А сейчас собери всю прислугу. Собравшиеся хорошо знали Глеба по детству, но никто не узнал. Глеб всем сказал:
– Дом и все, что в доме, поместье и все, что в поместье, разделите между собой. Вы прослужили здесь всю жизнь. Все принадлежит вам. Мне и моей семье ничего больше не нужно. Разделите и увезите как можно скорее. Программу большевиков вы знаете. При большевиках все будет общим, в том числе и жены. Не заберете вы – заберут они. Оформление документов на имущество составлять не будем. Юридической силы оно все равно иметь не будет. Дом и поместье перейдут в собственность большевиков.
Глеб попрощался с бывшими слугами и служанками Антона и Нинет, и поехал в посольство. Возле посольства Глеба задержали чекисты, посадили в экипаж. Связали веревками руки, увезли на вокзал. Привезли в Москву, где он неделю просидел в ЧК. Один раз в сутки водили на допрос. Во время допроса «нянчили» сапожники. Добивались признания, куда спрятали Олю. Но Глеб не сознавался. Через неделю Глеба неожиданно выпустили. Он очень удивился, потом от людей узнал, что Цибулю кто-то застрелил из-за угла.
Через два года вернулся с войны второй дядя Оли – Григорий. Узнав, что здесь произошло за эти годы, и что сейчас его племянница Оля живет в тундре у оленеводов, дядя Григорий собрался и уехал к ней. Глеб с дядей не поехал, так как сильно заболел. Дядя набрал много подарков, в том числе и продуктов, много огненной воды, разной парфюмерии, а также карту с координатами местонахождения чума, составленную Глебом, и уехал в поисках Оли.
Долго ездили по тундре, но все же чум нашли. Петя и Дуня были в чуме, сидели опечаленные, подавленные, неразговорчивые. Оли в чуме не было. Из спального мешка выглядывал ребенок, мальчик, возрастом около двух лет. Увидев незнакомого мужчину, хозяева чума оживились, даже обрадовались. Подошли к нему, обступили. По их поведению чувствовалось, что они ждали от дяди какого-то важного сообщения. Ждали, что незнакомец сам начнет разговор. Когда дядя Григорий представился и сообщил им цель своего приезда, они поняли, что тот о происшествии в чуме ничего не знает.
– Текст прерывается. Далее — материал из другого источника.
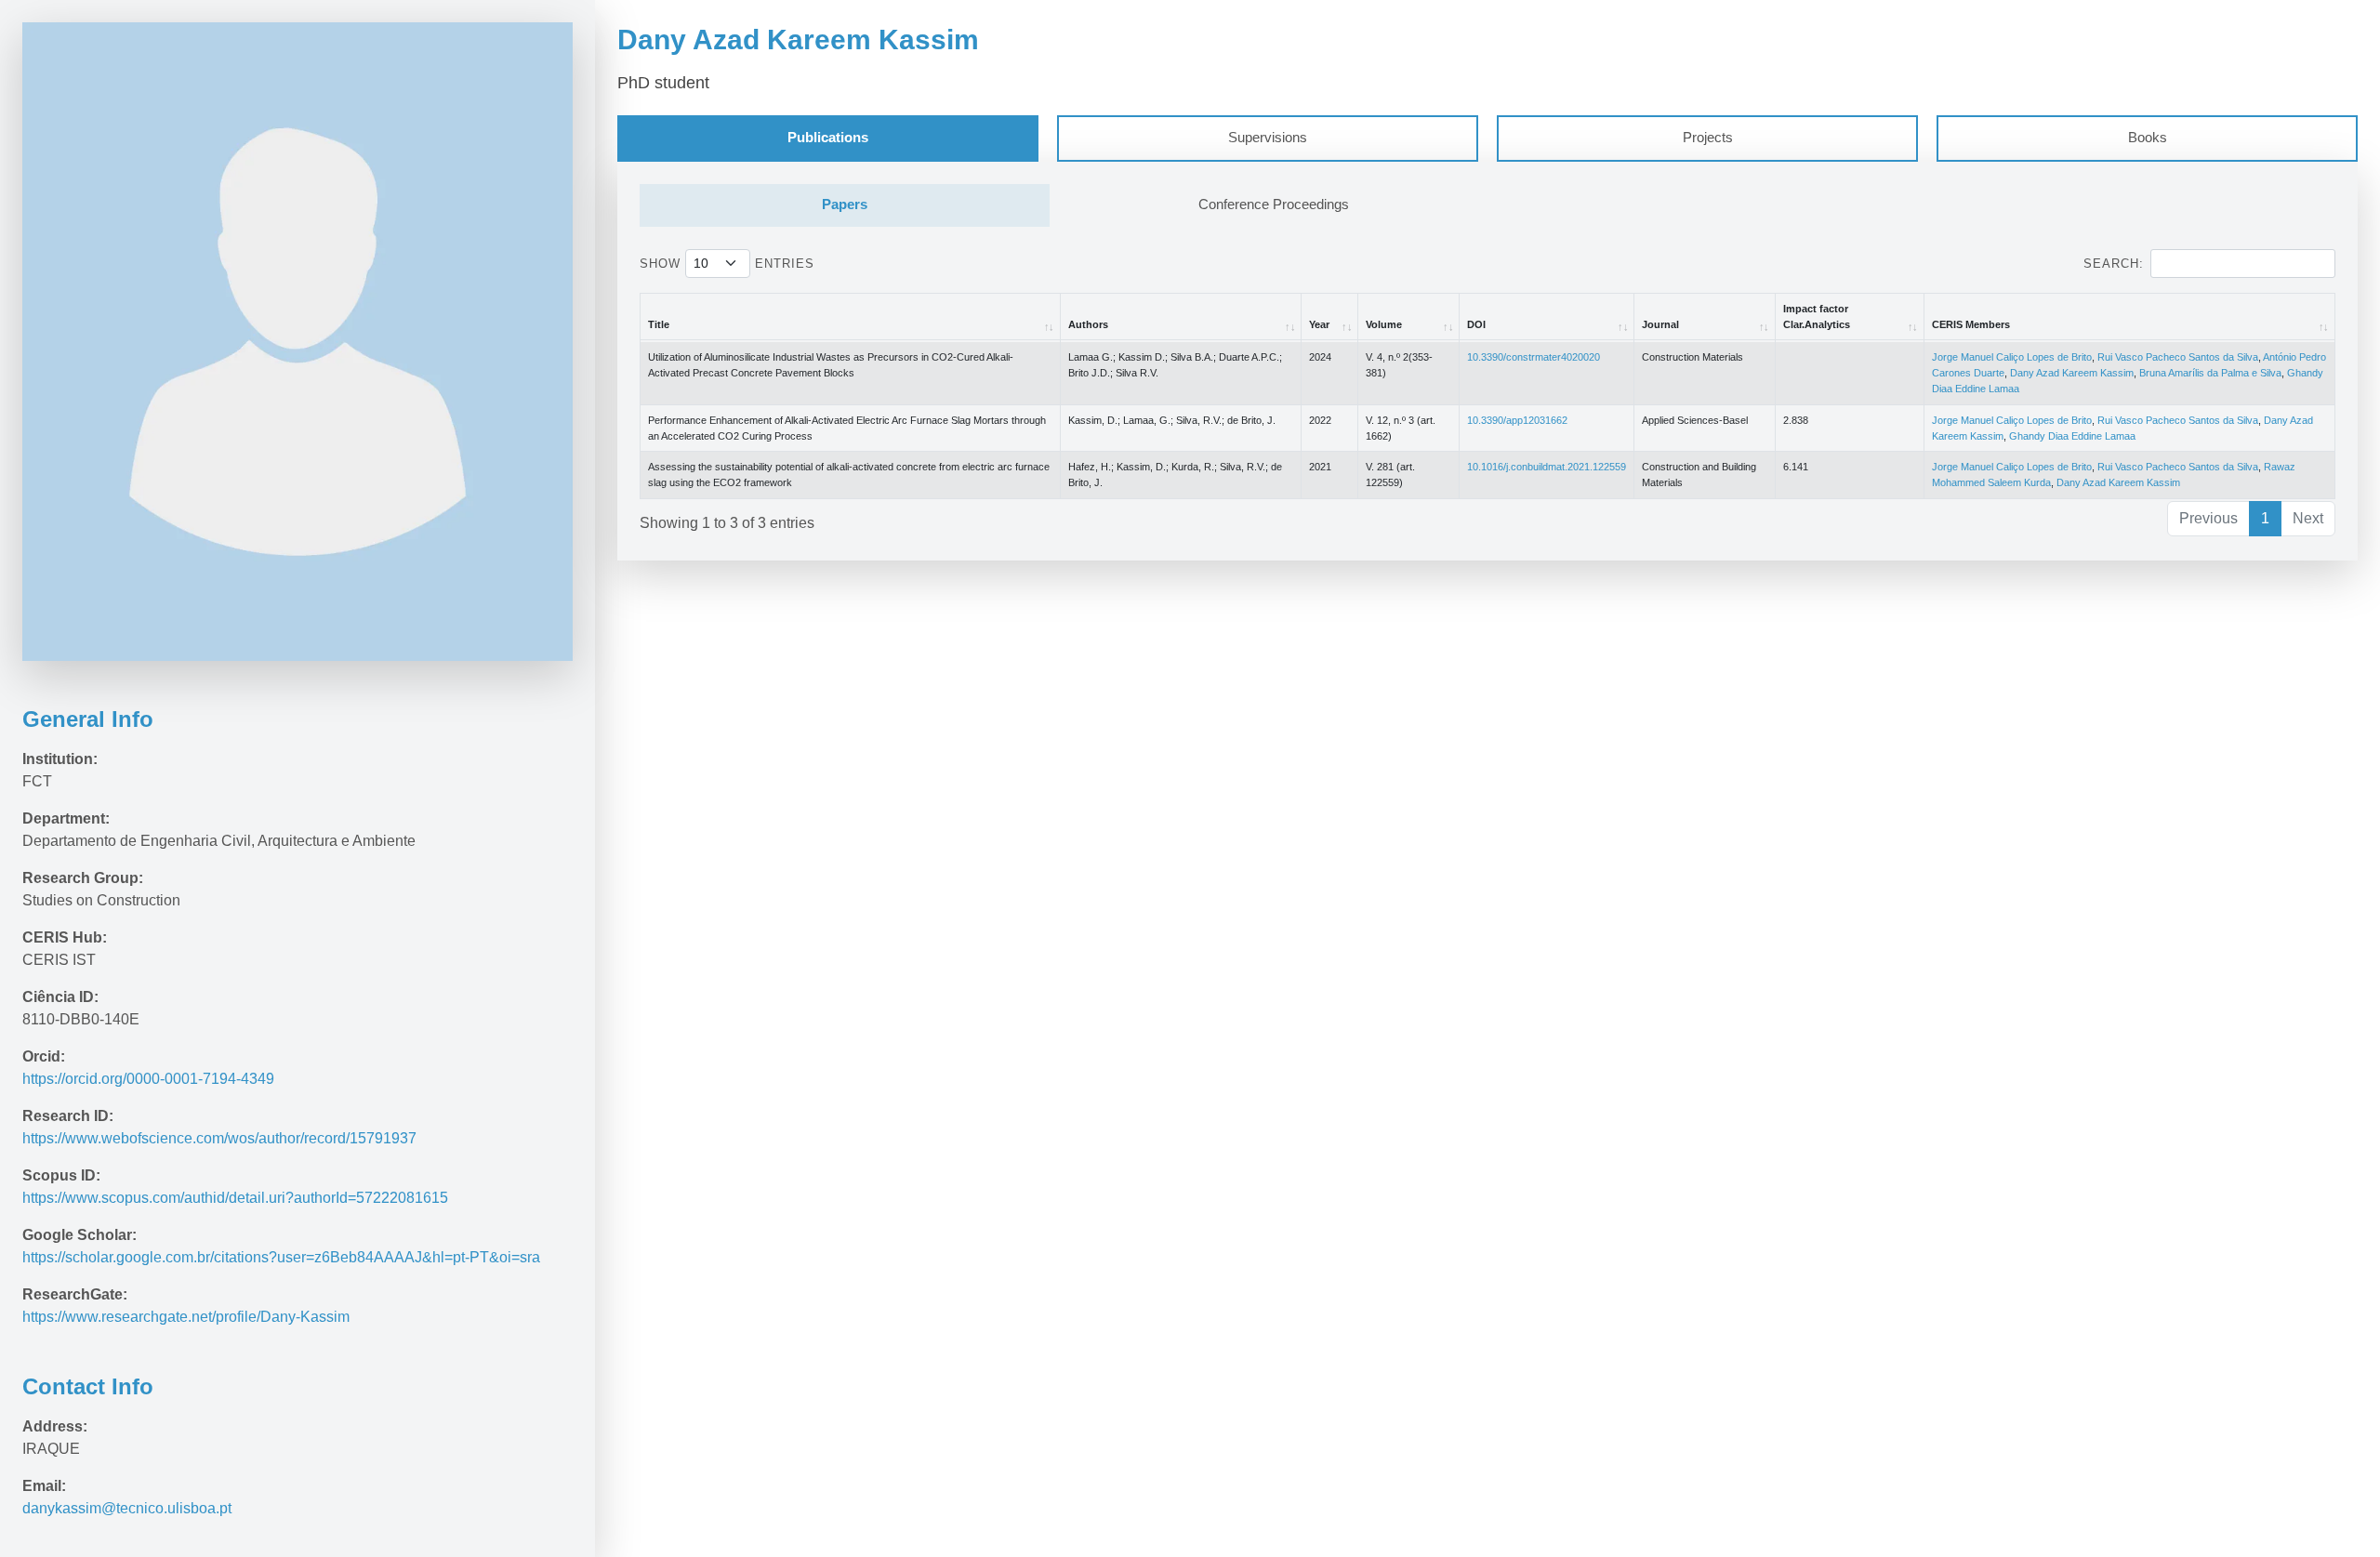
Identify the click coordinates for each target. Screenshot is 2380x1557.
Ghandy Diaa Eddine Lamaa (2072, 436)
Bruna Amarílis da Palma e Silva (2210, 372)
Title (658, 324)
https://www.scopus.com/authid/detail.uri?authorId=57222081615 (235, 1198)
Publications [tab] (827, 137)
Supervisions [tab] (1267, 137)
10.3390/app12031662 (1517, 420)
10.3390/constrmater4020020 (1533, 357)
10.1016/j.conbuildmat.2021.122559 (1546, 466)
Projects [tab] (1708, 137)
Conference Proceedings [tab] (1273, 204)
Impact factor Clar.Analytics (1816, 316)
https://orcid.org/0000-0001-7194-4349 (148, 1079)
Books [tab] (2147, 137)
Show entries (727, 263)
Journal (1660, 324)
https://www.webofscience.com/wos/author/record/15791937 (221, 1138)
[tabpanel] (1487, 361)
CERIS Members (1971, 324)
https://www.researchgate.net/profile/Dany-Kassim (186, 1317)
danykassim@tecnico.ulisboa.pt (126, 1508)
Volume (1384, 324)
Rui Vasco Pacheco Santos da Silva (2177, 357)
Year (1319, 324)
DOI (1476, 324)
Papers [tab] (844, 204)
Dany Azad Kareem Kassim (2072, 372)
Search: (2113, 263)
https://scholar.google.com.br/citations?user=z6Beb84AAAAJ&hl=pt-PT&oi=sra (283, 1257)
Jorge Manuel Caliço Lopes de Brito (2012, 357)
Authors (1088, 324)
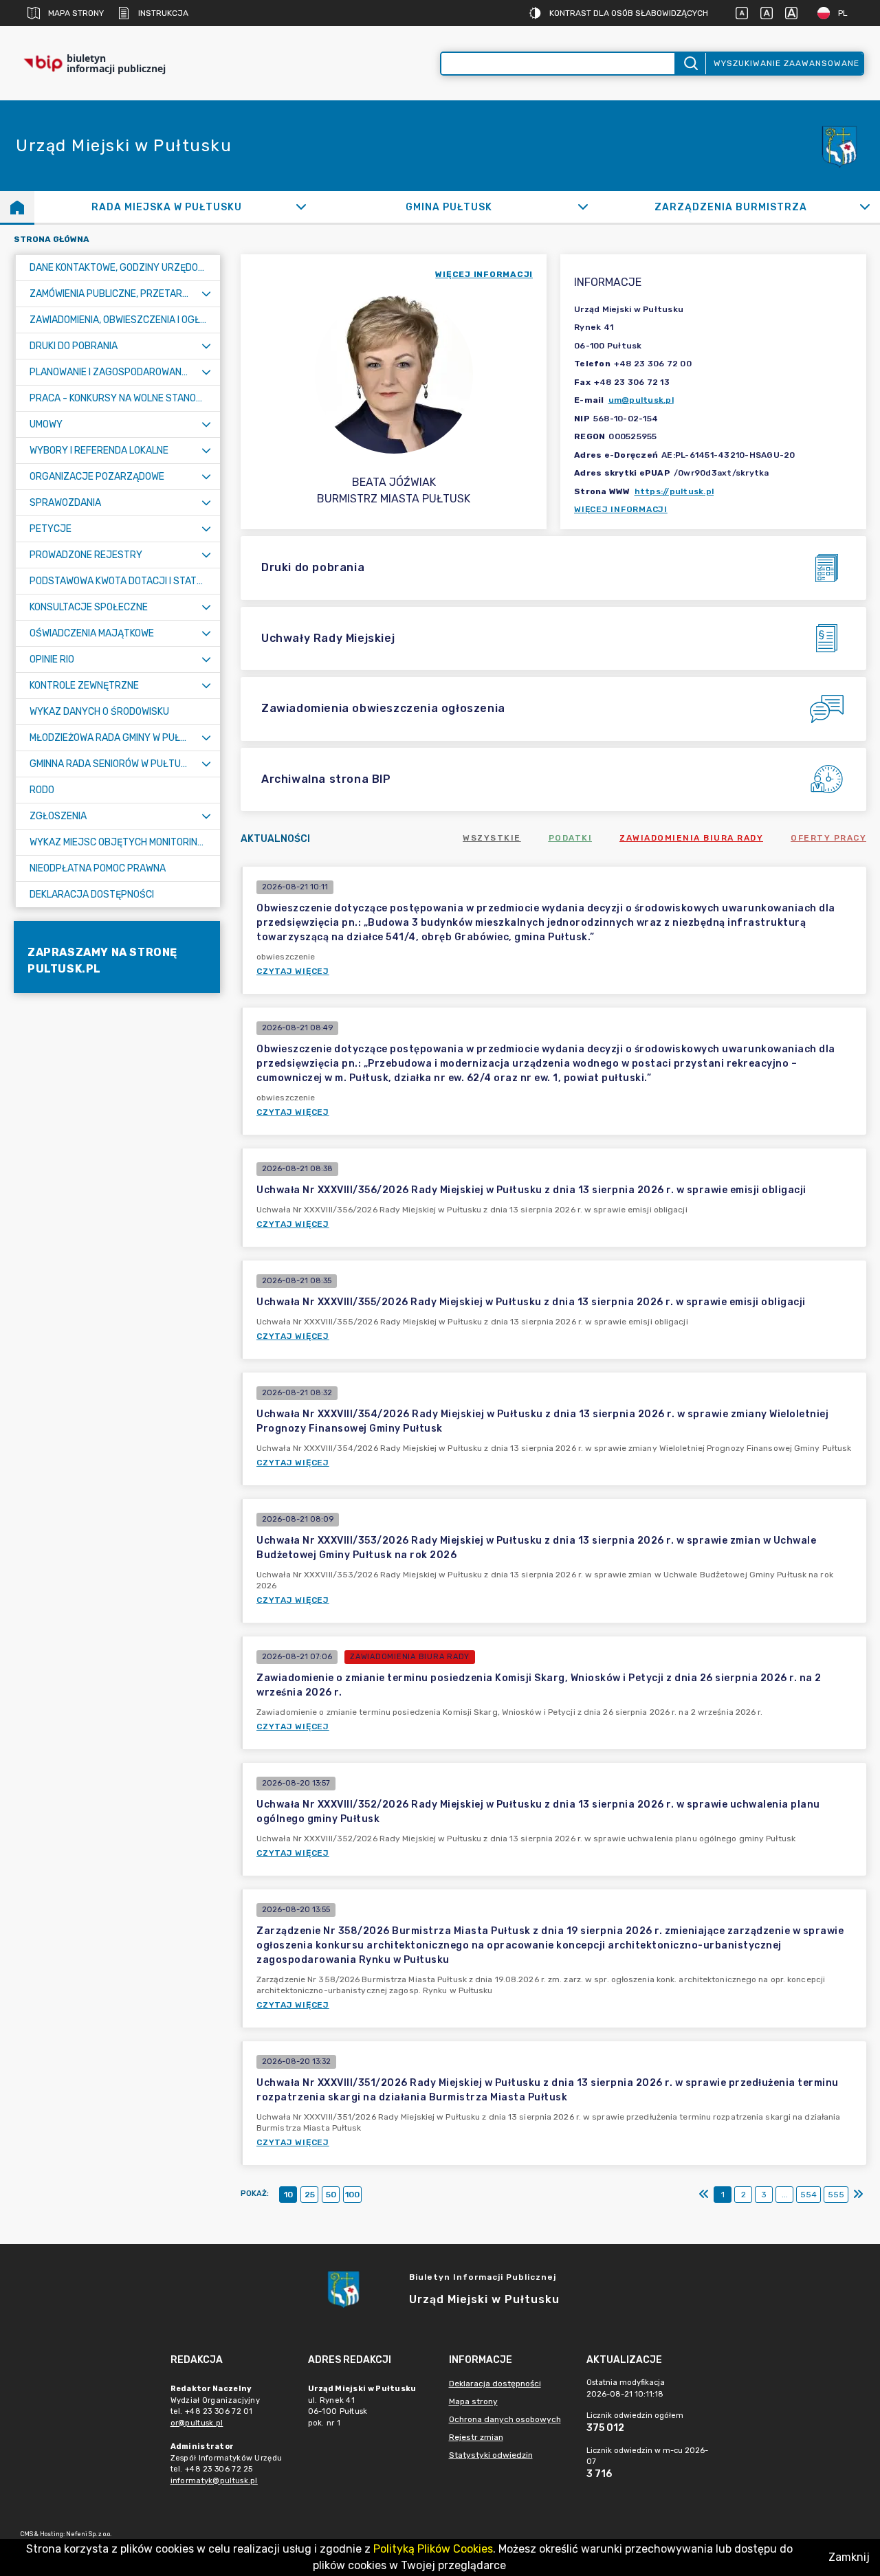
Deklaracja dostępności (495, 2383)
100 (352, 2194)
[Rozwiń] (300, 207)
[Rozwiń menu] (206, 293)
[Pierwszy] (704, 2194)
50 (331, 2194)
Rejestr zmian (476, 2437)
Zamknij (849, 2557)
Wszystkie (492, 838)
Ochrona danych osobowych (505, 2419)
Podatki (571, 838)
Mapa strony (76, 13)
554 (808, 2194)
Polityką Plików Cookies (433, 2548)
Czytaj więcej (292, 971)
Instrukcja (163, 13)
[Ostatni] (858, 2194)
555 (836, 2194)
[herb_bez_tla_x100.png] (838, 145)
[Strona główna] (17, 207)
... (785, 2194)
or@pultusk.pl (196, 2423)
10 (288, 2194)
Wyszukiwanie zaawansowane (786, 63)
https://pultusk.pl (674, 491)
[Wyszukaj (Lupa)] (689, 63)
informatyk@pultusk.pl (214, 2480)
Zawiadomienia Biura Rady (691, 838)
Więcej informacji (621, 509)
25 (310, 2194)
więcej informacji (484, 274)
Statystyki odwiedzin (491, 2455)
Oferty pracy (828, 838)
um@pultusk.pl (641, 400)
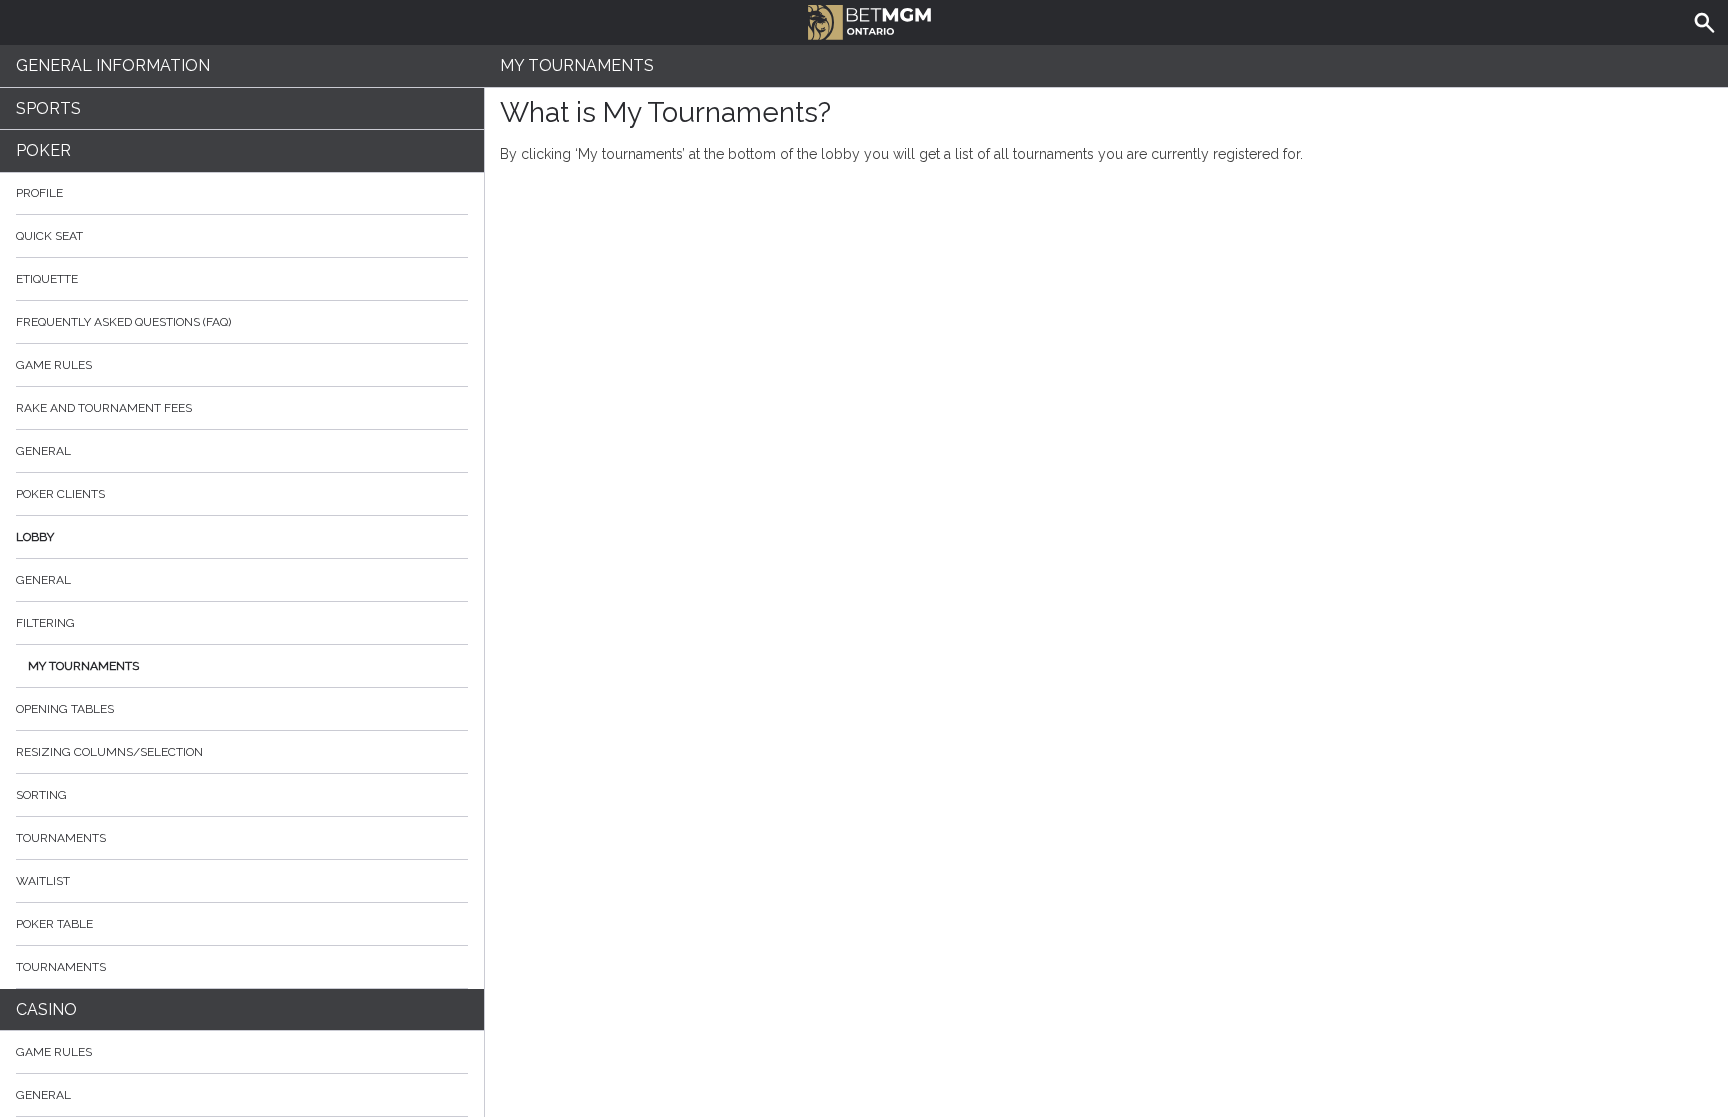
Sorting (41, 795)
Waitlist (43, 881)
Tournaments (61, 838)
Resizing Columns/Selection (109, 752)
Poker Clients (60, 494)
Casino (46, 1009)
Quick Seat (49, 236)
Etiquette (47, 279)
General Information (113, 65)
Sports (48, 108)
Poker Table (54, 924)
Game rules (54, 365)
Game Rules (54, 1052)
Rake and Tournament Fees (104, 408)
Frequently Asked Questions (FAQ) (123, 322)
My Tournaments (83, 666)
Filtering (45, 623)
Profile (39, 193)
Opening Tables (65, 709)
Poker (43, 150)
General (43, 451)
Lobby (35, 537)
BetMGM (864, 20)
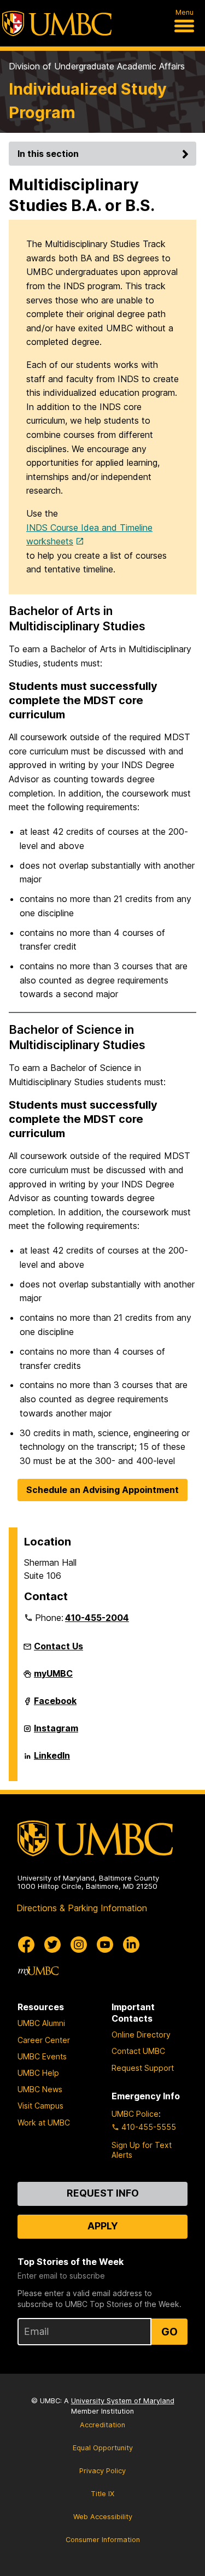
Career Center (43, 2040)
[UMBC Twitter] (52, 1945)
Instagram (56, 1732)
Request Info (103, 2193)
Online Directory (141, 2034)
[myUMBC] (38, 1971)
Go (169, 2331)
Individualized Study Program (88, 100)
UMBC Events (42, 2056)
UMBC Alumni (41, 2023)
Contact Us (58, 1646)
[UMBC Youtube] (105, 1945)
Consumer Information (103, 2540)
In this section (48, 153)
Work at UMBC (43, 2122)
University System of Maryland (122, 2401)
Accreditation (102, 2425)
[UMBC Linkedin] (131, 1945)
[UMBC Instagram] (79, 1945)
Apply (102, 2226)
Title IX (102, 2494)
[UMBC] (57, 23)
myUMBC (53, 1678)
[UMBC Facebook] (26, 1945)
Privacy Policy (102, 2471)
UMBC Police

Опять сели на свои места, поближе к ребенку, к гостю потеряли всякий интерес. Дядя Григорий, конечно, уже понял, что здесь произошел какой-то крупный конфликт. Но разговорить Петю и Дуню было трудно.
Потом, когда Григорий вытащил из сумки бутылку огненной воды, уже после первого стакана Петя и Дуня разговорились. Перебивая друг друга, рассказали:
– Как-то утром, оставив Олю с ребенком в чуме, мы с Дуней уехали на стоянку оленей посмотреть, все ли там в порядке. Стоянка была недалеко. Планировали приехать обратно через два-три часа. Все было, как всегда, тихо, спокойно. Ничто не предвещало никакой опасности. Посторонние люди сюда попадают случайно, один раз в несколько лет. Вернулись, как и рассчитывали, через два часа, спокойные и довольные поездкой, так как стадо оленей было в порядке. Но когда вошли в чум, увидели, что Оли в чуме нет. Ребенок сидел и плакал, с него никакого спроса, он ничего не понимал. В этих местах принято считать так: если в чуме человека нет, значит, его уже нет нигде.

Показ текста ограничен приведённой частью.